July 20, 2013
I am trying to write a simple template expansion of boolean relations between values.

I've tried various ways but this is the only way I can get to work without a compile time error:

template A(string, T, R...)
{
	string A(string op, string s, T t, R r)
	{
		string n = "("~s~" == "~t~")";
		static if (r.length) return n~" "~op~" "~A(op, s, r);
		return n;
	}
}

But I do not think this method is ctfe as I can't use it as a mixin or else the arguments can't be read at compile time.


the idea is simple

A!("||", "a", d)

should expand out to the code(as a string at compile time)

(a == d[0]) || (a == d[1]) || ...

so I can do stuff like

void foo(T)(string a, T d...) {
if (a == "a" && !(mixin(A!("||", "a", d)))) ...


When I try to use pure ctfe I can't pass the variadic without template matching issues.
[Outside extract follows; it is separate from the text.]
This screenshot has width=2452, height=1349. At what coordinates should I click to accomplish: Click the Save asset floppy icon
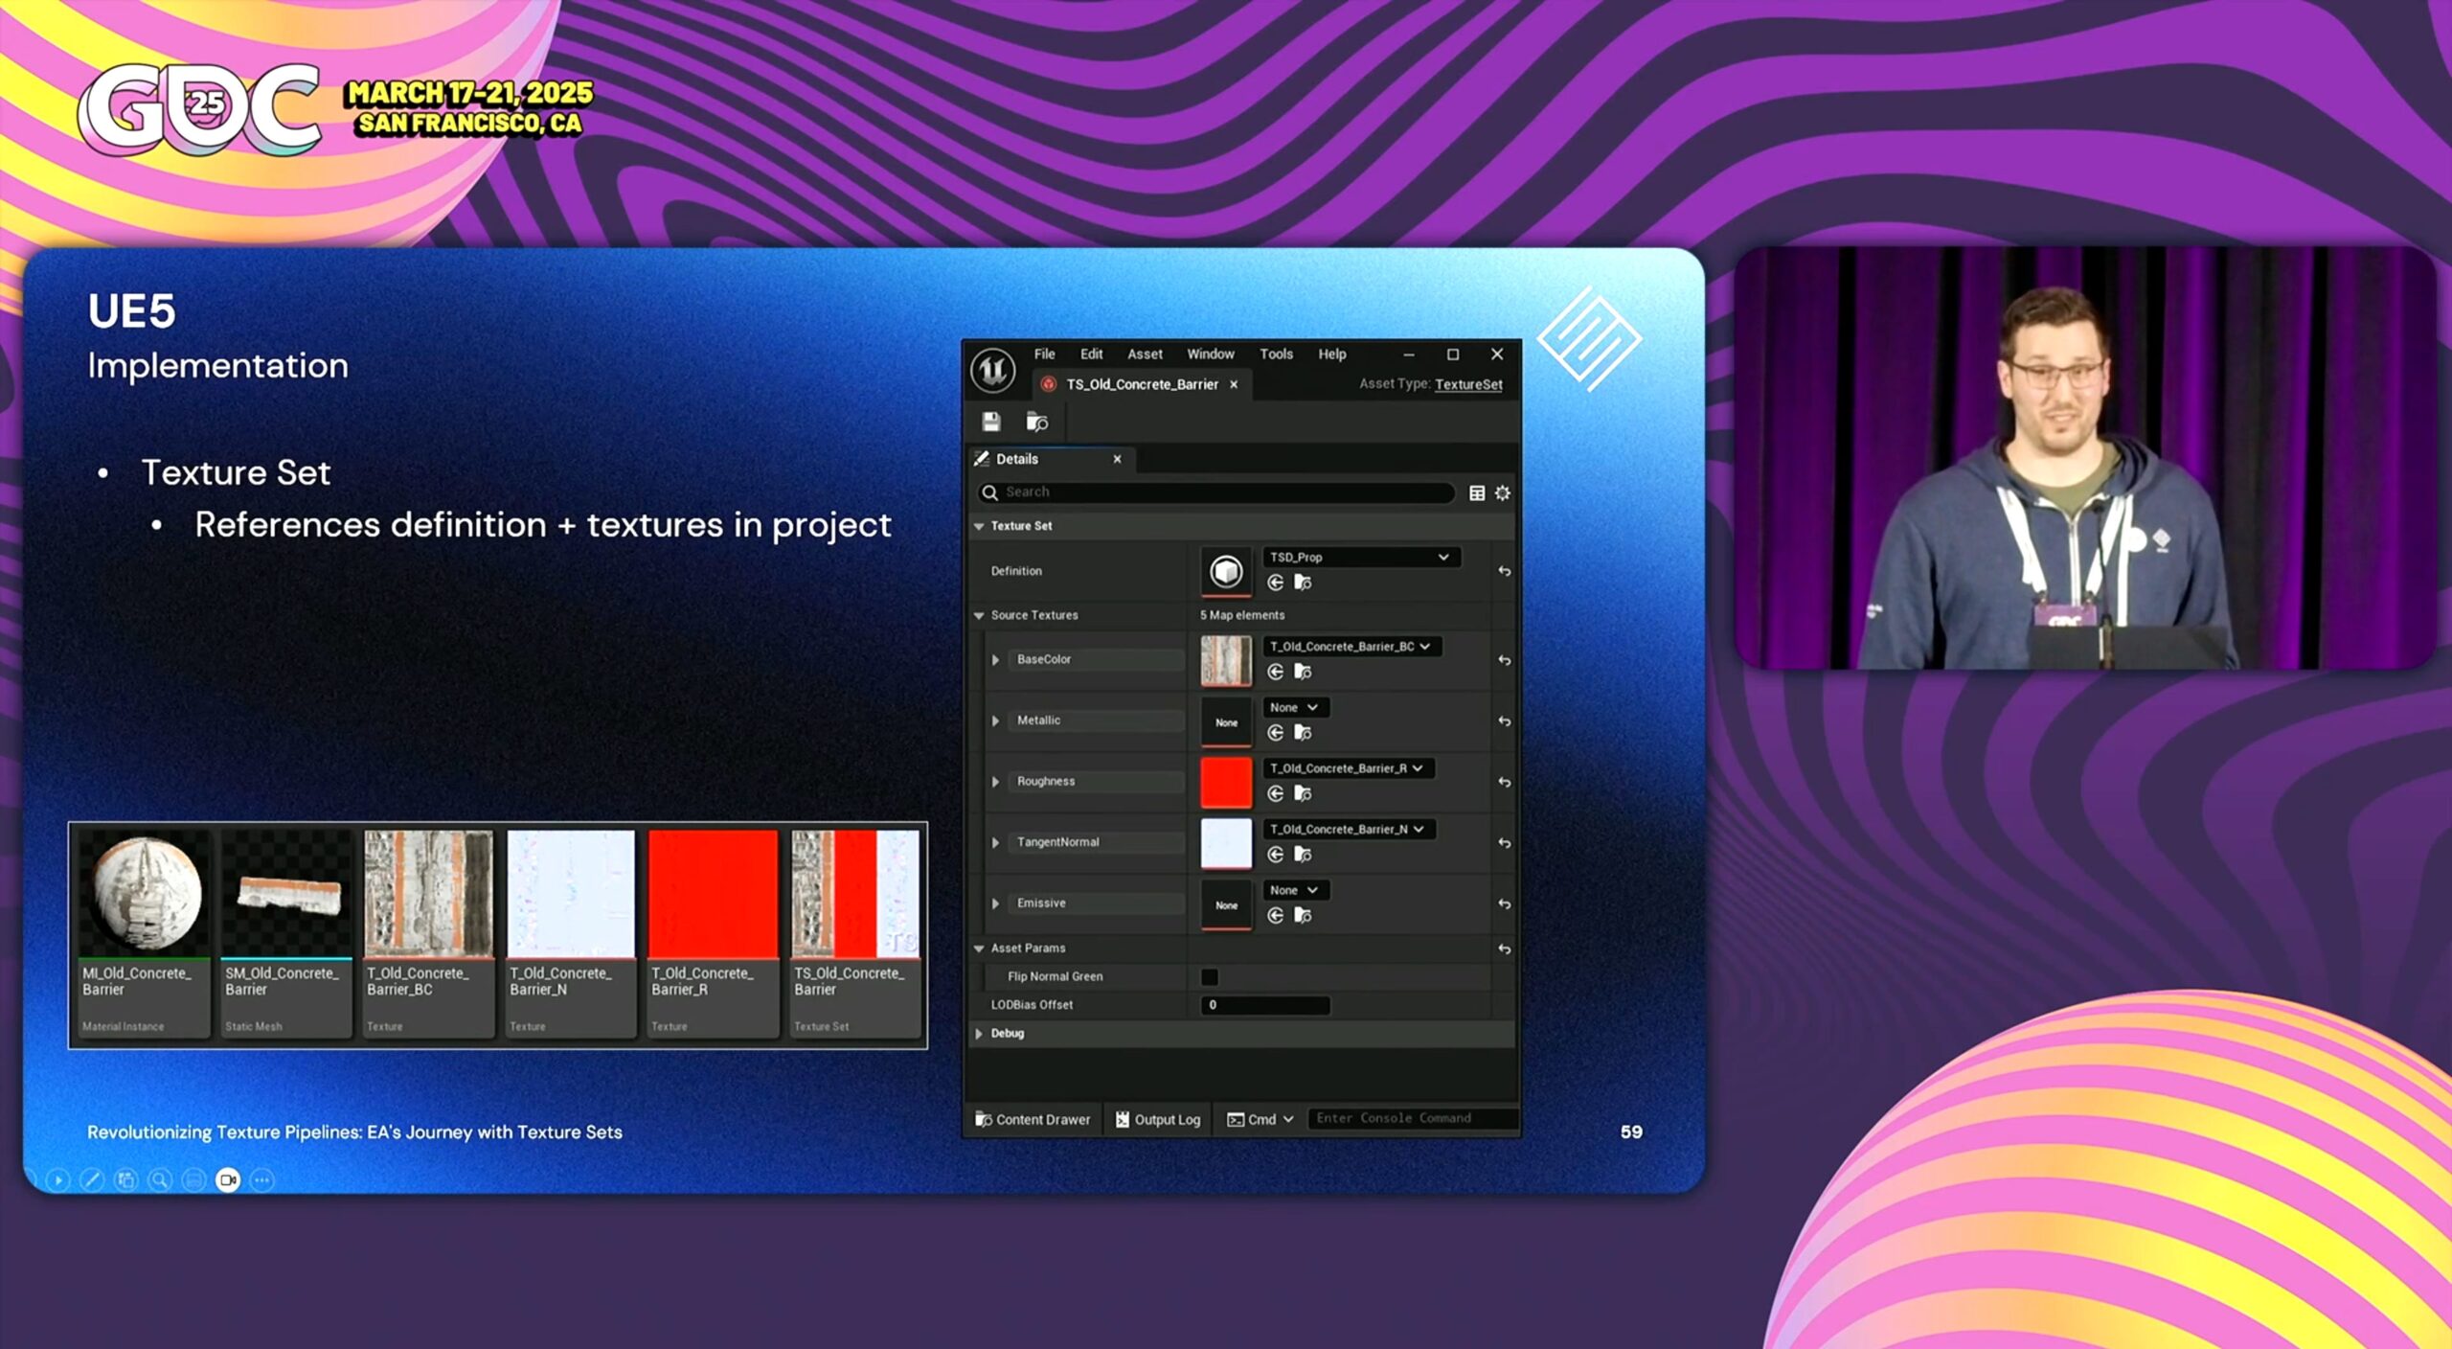pyautogui.click(x=991, y=422)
I initially tried something like:

template A(string op, string s, string c, R...)
{
	string eval(string c) { return "AAA"; }
	string eval(string t, R r)
	{
		string n = "("~s~" == "~t~")";
		static if (r.length) return n~" "~op~" "~eval(op, s, r);
		return n;
	}
	enum A = eval(c);
}

I've tried

template A(alias S)
{
    string eval(T t...) { }
    enum A = eval(S);
}

but it can't be used with multiple parameters(we sort of need a variadic alias to make it work).


In any case, hopefully someone can come up with an efficient template that expands the (varadic) arguments at compile time(no overhead, same as if I typed the code in by hand).


I'm trying to use such a function in split(string s, T delims) where T can be a string or char).

so I can do split(s, ",", '.', " ") or split(s, " ") (accepts variable number of arguments) efficiently as possible. (no wasted overhead for multiple arguments more than necessary(such as calling a recursive function, etc...).